Notebook

559. Maximum Depth level of N-ary Tree

Given a n-ary tree, return ~~its maximum depth~~ the level of the farthest leaf (i.e. the height +1 of the tree).

The maximum ~~depth~~ level is the number of nodes along the longest path from the root node down to the farthest leaf node (see here for a reminder on the difference between depth, level and height)

Nary-Tree input serialization is represented in their level order traversal, each group of children is separated by the null value (See examples).

Example 1:

Input: root = [1,null,3,2,4,null,5,6]
Output: 3

Example 2:

Input: root = [1,null,2,3,4,5,null,null,6,7,null,8,null,9,10,null,null,11,null,12,null,13,null,null,14]
Output: 5

Constraints:

The ~~depth~~ level of the n-ary tree is less than or equal to 1000.
The total number of nodes is between [0, 10⁴].
See here for a reminder on the difference between depth and level.

Source

In [1]:

# Definition for a Node.
class Node:
    def __init__(self, val=None, children=None):
        self.val = val
        self.children = children  # children = list

Code

In [2]:

def max_height(root):
    """DFS using bottom up recursion
    we dig until we reach a leaf (height = 0) and we add +1 for
    each node until back to the root.
    We return max(height(root)) = height(tree)
    Note: the question asks for 1+height
    """
    if not root:
        return -1  # proper use of height

    if not root.children:  # needed to avoid max(node for node in [])  --> throws an error
        return 0    # proper use of height(leaf) = 0)

    return max(max_height(node) for node in root.children) + 1

In [3]:

def max_depth(root):
    """Same as above.
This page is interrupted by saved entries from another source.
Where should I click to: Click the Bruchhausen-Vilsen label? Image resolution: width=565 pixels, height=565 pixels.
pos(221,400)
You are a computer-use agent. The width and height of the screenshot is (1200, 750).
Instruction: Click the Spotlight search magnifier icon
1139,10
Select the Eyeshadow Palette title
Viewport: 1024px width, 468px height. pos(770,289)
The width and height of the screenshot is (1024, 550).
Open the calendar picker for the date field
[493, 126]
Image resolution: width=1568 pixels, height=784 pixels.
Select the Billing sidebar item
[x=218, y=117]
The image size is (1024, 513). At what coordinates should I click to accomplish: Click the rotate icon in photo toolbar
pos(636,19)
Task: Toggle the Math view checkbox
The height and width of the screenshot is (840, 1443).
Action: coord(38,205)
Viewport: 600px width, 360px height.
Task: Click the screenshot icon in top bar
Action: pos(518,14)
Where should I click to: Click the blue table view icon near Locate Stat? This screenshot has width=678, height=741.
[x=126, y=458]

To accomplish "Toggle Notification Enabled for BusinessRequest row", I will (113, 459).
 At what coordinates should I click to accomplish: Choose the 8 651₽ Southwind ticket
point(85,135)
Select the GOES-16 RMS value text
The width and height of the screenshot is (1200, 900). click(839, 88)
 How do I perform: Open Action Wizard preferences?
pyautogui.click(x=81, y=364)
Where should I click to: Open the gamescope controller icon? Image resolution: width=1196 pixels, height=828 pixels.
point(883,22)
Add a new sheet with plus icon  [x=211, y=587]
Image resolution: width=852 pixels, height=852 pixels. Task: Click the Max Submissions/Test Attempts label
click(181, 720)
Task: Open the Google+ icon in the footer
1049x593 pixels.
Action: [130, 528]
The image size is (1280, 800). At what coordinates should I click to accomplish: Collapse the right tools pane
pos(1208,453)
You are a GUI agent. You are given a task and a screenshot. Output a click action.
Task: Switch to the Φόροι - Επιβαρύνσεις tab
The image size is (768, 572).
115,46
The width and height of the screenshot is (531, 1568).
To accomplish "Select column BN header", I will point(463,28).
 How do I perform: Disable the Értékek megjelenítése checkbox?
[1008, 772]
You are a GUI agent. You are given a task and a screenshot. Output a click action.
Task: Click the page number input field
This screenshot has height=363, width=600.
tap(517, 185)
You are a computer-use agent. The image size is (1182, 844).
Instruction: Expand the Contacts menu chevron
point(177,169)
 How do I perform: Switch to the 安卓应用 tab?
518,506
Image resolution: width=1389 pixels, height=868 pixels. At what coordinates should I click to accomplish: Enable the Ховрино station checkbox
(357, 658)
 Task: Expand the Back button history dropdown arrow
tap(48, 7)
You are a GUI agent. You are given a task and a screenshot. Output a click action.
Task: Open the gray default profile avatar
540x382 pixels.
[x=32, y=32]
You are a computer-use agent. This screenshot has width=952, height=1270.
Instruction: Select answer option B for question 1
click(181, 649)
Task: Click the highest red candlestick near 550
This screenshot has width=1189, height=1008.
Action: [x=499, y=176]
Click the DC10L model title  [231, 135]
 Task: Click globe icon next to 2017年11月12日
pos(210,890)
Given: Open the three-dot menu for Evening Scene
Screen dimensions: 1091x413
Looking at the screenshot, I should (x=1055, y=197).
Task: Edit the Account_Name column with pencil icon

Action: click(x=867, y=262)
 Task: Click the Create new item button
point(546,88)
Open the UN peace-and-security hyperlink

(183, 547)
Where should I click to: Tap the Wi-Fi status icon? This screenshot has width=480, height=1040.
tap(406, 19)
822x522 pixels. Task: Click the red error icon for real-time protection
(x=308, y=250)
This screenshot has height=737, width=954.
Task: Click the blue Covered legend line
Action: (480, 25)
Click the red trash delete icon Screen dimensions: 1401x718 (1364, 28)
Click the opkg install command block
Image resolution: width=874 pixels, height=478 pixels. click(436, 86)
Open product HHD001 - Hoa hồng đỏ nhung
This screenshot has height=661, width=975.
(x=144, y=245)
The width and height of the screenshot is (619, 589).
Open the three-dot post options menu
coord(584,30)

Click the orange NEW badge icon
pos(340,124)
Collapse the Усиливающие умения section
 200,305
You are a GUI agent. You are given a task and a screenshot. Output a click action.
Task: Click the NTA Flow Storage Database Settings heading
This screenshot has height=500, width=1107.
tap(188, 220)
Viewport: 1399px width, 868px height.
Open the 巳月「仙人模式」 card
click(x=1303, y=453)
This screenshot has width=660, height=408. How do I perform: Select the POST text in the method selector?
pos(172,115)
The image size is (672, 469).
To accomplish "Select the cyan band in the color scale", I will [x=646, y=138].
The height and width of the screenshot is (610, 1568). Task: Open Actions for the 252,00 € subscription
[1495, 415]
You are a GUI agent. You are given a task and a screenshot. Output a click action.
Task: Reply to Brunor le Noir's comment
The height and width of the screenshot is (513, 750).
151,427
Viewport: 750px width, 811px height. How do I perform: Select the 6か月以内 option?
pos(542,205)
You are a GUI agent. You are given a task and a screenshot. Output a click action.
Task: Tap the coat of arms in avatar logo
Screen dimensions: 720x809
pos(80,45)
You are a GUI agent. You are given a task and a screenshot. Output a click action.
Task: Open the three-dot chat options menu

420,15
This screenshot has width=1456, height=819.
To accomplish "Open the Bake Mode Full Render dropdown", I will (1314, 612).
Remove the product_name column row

This is actually what is asked for in the question
    Though strictly speaking depth = counting edges and not nodes
    """
    if not root:
        return 0  # strictly speaking height(leaf) = 0 ==> height(None) should be -1 (by convention)
   
    if not root.children:  # base case is needed to avoid max(None)  --> throws an error
        return 1

    # recursive relation
    return max(max_depth(node) for node in root.children) + 1

In [4]:

def max_depth(root):
    """alternative version of above solution"""
    def dfs(node):
        # base cases
        if not node:
            return 0
        if not node.children:
            return 1

        max_depth = 0
        for child in node.children:
            child_depth = 1 + dfs(child)
            max_depth = max(max_depth, child_depth)
        return max_depth

    return dfs(root)

In [5]:

def max_depth(root):
    """DFS using Top down recursion
    we dig into the tree, adding +1 at each children
    until we reach a leaf, where we return the depth we calculated so far
    """
    def dfs(node, depth):
        # base case
        if not node:
            return 0
        depth += 1
        max_depth = depth
        for child in node.children:
            max_depth = max(max_depth, dfs(child, depth))
        return max_depth

    depth = dfs(root, 0)
    return depth

In [6]:

def max_depth(root):
    """alternative version of above solution"""
    def dfs(node, depth):
        nonlocal max_depth
        # base case
        if not node:
            return
        depth += 1
        if not node.children:
            if depth > max_depth:
                max_depth = depth
            return
        for child in node.children:
            dfs(child, depth)
        return

    max_depth = 0
    dfs(root, 0)
    return max_depth

Follow up:

Solve it both recursively and iteratively.

Code

In [7]:

def max_depth(root):
    """BFS using a top down iterative approach with a list."""
    if not root:
        return 0
    queue = [(root, 1)]
    depth = 0
    for (node, level) in queue:
        depth = level  # last level we see will be the depth
        queue += [(child, level+1) for child in node.children]
    return depth

In [ ]:

from collections import deque

def max_depth(root):
    """BFS using a top down iterative approach with a deque."""
    if not root:
        return 0
    queue = deque()
    queue.append((root, 1))
    depth = 0
    while queue:
        node, level = queue.popleft()
        if not node:
            continue
        depth = level  # last level we see will be the depth
        queue += [(child, level+1) for child in node.children]
    return depth

In [ ]:

def max_level(root):
    """BFS using a bottom up iterative approach with a list."""
    if not root:
        return 0

    queue = [root]
    for node in queue:  
        if node:
            queue += [child for child in node.children] # last nodes --> full layer of "None"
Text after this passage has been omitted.